The result, starting from a fresh Julia session, was

19.150450 seconds (35.07 M allocations: 19.272 GiB, 8.71% gc time, 37.81% compilation time)

As you can see, a substantial fraction of the time is due to compilation, so I reran the last line with the result

11.569715 seconds (22.47 M allocations: 18.469 GiB, 12.24% gc time)

Better, but still very slow, and a huge amount of memory allocations. I then tried to make your code more Julian, in part by eliminating unnecessary allocations using generators, and other. Also, your call to Dierckx.Spline1D prevents auto-differentiation, because this library is written in Fortran and accepts only Float64 quantities. Fortunately, you are only asking for linear interpolation at the midpoints of the sampled values, i.e. their averaged values, which can be computed directly. With these changes the code becomes

using Optimization, OptimizationOptimJL, OptimizationMOI, Ipopt, ForwardDiff

# functions

lagrangian(s, sx) = sqrt(sx^2 + s^4) # For scalar arguments

function action(b, ivl)
    hhg = (ivl[i+1] - ivl[i] for i in 1:length(ivl)-1)
    bsg = ((b[i] + b[i+1])/2 for i in 1:length(b)-1)
    sxg = ((b[i+1] - b[i])/(ivl[i+1] - ivl[i]) for i in 1:length(ivl)-1)
    s = sum(lagrangian(bs, sx) * hh for (bs, sx, hh) in zip(bsg, sxg, hhg))
    s /= (2*pi)
    return s
end

function interval(n, L)
    ivl = Vector{Float64}(undef, 2n-1)
    for (i, x) in enumerate(range(0, (L/2)^3, length=n))
        y = x^(1/3)
        im1 = i - 1
        ivl[n - im1] = -y
        ivl[n + im1] = y
    end
    return ivl
end

# definitions

rmax = 1e2
L = 0.3
n = 40
ivl = interval(n, L)
b0 = ones(2n-1)
S(b, ivl) = action(b, ivl)
lb = zeros(2n-1)
ub = fill(rmax, 2n-1)

# optimization

cons(res, b, ivl) = (res .= [b[1], b[end]])
optprob = OptimizationFunction(S, Optimization.AutoFiniteDiff(), cons = cons)
prob = OptimizationProblem(optprob, b0, ivl; lcons = [rmax, rmax], ucons = [rmax, rmax], lb, ub)
@time sol = solve(prob, IPNewton());

and the output after the first call to solve is

7.857151 seconds (15.09 M allocations: 1.025 GiB, 6.60% gc time, 92.28% compilation time)

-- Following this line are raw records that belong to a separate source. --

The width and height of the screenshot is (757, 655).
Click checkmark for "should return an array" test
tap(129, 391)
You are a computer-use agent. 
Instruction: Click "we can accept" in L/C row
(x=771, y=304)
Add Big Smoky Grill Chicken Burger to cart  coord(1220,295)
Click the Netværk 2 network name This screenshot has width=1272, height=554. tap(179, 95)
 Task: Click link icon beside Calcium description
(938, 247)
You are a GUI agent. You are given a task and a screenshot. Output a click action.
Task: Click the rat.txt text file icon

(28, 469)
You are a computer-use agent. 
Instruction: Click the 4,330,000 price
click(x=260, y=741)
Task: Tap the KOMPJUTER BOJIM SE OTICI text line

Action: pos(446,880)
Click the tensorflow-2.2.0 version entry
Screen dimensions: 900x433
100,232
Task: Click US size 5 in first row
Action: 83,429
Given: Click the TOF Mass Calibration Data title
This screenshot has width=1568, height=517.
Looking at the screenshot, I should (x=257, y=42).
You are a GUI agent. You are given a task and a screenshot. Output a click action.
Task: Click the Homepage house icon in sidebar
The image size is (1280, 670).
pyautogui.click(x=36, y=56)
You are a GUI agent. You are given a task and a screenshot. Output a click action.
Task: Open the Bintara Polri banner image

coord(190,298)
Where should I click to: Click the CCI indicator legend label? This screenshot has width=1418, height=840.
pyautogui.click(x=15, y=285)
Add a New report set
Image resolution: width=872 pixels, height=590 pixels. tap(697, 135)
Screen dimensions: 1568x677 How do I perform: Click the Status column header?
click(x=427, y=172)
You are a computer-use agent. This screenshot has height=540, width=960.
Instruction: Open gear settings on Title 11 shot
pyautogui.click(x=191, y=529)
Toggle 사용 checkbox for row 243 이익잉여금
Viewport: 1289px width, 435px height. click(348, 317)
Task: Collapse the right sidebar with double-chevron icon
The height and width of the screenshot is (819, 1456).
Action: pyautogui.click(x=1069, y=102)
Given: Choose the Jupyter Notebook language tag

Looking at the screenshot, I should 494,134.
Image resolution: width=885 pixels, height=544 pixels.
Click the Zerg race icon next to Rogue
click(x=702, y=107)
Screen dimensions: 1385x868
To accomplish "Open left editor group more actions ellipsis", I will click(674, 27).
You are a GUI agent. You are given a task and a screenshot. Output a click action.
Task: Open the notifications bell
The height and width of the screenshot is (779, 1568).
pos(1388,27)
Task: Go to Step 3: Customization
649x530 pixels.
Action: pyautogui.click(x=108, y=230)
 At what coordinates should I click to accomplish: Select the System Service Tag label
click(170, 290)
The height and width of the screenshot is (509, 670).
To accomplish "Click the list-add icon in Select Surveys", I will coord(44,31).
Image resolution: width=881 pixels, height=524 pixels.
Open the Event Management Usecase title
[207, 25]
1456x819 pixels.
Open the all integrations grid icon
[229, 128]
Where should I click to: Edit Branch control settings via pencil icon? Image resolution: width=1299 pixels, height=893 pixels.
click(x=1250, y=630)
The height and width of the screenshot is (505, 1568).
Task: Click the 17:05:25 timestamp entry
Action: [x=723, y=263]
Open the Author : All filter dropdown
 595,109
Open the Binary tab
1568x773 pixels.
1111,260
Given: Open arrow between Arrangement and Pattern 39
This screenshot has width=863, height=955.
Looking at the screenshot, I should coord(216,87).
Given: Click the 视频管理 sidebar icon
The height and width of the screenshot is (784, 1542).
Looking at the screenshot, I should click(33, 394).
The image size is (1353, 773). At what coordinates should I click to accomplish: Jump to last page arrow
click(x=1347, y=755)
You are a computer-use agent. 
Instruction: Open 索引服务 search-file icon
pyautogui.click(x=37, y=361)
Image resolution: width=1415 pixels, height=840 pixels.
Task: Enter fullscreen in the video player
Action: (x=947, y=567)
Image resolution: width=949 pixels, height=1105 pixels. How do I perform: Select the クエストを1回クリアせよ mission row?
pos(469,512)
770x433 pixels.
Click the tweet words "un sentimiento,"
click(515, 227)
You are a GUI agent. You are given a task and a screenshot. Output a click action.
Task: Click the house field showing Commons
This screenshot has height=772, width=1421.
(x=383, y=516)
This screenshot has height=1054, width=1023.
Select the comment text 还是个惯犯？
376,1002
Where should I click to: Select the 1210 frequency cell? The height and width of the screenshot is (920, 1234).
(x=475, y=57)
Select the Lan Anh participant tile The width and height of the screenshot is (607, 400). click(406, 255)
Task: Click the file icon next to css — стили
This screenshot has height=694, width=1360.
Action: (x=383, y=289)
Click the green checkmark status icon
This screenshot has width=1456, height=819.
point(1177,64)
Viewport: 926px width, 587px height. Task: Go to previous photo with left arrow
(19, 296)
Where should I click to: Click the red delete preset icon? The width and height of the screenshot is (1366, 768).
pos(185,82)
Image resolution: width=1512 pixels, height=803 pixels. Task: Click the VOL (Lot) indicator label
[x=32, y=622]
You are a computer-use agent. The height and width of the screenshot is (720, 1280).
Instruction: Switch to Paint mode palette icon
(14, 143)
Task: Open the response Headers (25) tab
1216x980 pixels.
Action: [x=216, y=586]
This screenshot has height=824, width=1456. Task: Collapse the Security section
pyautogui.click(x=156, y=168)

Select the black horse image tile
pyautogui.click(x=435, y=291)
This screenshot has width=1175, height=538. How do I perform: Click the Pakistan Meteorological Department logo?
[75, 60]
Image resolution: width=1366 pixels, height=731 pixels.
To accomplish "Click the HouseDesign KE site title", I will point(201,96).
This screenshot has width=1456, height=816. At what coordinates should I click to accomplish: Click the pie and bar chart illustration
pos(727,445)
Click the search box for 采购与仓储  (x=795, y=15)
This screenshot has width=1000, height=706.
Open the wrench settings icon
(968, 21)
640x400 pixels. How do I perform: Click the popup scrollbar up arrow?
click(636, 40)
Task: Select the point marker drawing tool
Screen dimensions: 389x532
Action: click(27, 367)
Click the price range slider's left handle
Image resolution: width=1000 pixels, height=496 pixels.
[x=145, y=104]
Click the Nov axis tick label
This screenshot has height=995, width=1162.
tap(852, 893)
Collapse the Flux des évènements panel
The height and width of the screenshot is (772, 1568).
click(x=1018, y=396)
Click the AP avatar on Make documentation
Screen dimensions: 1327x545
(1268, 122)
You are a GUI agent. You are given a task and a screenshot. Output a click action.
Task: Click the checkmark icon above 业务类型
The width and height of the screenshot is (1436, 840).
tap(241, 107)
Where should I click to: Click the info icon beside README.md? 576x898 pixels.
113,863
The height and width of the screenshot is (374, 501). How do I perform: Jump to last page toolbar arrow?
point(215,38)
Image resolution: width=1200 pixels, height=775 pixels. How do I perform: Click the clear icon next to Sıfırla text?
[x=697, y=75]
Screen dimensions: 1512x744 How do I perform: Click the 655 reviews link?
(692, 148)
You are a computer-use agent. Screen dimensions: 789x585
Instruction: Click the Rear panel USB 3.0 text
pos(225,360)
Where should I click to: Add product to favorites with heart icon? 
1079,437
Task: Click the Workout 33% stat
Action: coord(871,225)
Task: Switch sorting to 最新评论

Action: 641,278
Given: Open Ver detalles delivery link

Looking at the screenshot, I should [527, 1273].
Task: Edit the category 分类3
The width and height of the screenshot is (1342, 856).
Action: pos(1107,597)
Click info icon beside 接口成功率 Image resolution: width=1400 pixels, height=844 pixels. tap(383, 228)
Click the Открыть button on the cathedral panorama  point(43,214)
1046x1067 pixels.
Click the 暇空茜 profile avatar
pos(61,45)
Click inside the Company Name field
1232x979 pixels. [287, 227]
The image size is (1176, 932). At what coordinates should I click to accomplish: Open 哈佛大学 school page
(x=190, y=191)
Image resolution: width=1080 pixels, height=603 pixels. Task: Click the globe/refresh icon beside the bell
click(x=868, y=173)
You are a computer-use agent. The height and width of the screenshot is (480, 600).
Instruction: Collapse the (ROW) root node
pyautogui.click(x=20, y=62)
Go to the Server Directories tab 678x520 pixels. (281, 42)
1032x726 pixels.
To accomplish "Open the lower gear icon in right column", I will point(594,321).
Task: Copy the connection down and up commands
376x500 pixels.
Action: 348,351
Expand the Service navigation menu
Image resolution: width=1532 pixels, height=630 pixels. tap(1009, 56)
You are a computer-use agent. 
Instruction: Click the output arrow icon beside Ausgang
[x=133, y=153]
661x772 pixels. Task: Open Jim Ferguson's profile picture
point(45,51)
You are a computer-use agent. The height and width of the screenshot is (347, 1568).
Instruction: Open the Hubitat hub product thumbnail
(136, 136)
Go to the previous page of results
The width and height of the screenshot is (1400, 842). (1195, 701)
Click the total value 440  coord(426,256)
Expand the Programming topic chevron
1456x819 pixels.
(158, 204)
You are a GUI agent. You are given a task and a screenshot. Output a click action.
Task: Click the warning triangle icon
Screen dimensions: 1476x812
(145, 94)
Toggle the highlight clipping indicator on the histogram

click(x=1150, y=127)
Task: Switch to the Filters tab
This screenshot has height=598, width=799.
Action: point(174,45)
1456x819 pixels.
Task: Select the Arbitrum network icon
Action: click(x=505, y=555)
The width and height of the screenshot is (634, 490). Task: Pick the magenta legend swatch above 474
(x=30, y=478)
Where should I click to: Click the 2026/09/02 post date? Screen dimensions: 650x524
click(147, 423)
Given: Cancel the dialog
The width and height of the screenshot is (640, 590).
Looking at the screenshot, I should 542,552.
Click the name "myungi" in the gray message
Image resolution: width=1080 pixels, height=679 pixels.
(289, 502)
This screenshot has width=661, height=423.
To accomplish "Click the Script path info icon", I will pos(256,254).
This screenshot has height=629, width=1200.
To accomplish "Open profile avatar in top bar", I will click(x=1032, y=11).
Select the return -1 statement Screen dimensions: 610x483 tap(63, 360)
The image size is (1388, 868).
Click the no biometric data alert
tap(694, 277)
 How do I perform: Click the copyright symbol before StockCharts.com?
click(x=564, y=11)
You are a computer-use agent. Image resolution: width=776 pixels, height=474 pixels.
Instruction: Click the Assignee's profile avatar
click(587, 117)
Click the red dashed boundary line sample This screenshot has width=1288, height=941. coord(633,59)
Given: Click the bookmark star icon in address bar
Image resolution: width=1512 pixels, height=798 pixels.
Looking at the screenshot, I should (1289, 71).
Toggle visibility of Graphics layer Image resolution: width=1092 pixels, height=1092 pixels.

After re-submitting the final line in the same Julia session:

0.593737 seconds (2.43 M allocations: 221.809 MiB, 4.67% gc time)

There is a drastic reduction in both execution time and allocations.

Since the code is now auto-differentiable, I tried replacing Optimization.AutoFiniteDiff() with Optimization.AutoForwardDiff() and got this output on the first run:

20.042682 seconds (9.70 M allocations: 736.020 MiB, 0.94% gc time, 99.18% compilation time)

which is almost all compilation time. Rerunning it produced

0.166772 seconds (30.91 k allocations: 81.451 MiB, 11.55% gc time)

I don’t have much experience solving differentiable optimization problems, but I think the takeaway is that Optimization.jl is much faster when you need to solve the same or similar problems multiple times. The startup costs seem to be very high. I’m guessing that much of this startup cost is from the large wrapper that is Optimization.jl. Optimization.jl is convenient because it allows you to access many different solvers using the same API. Maybe once you’ve settled on an acceptable solver, it would incur less startup time to directly access that solver without going through the Optimization.jl wrapper. Perhaps others with more experience can comment on this.

6 Likes

This is a minor thing, but replacing x^(1/3) with cbrt(x) will likely be a small speedup since ^ needs to work for all powers, but cbrt knows exactly what operation you are doing.

3 Likes

Here’s the same code in JuMP:

julia> using JuMP

julia> import Ipopt

julia> lagrangian(s, sx) = sqrt(sx^2 + s^4)
lagrangian (generic function with 1 method)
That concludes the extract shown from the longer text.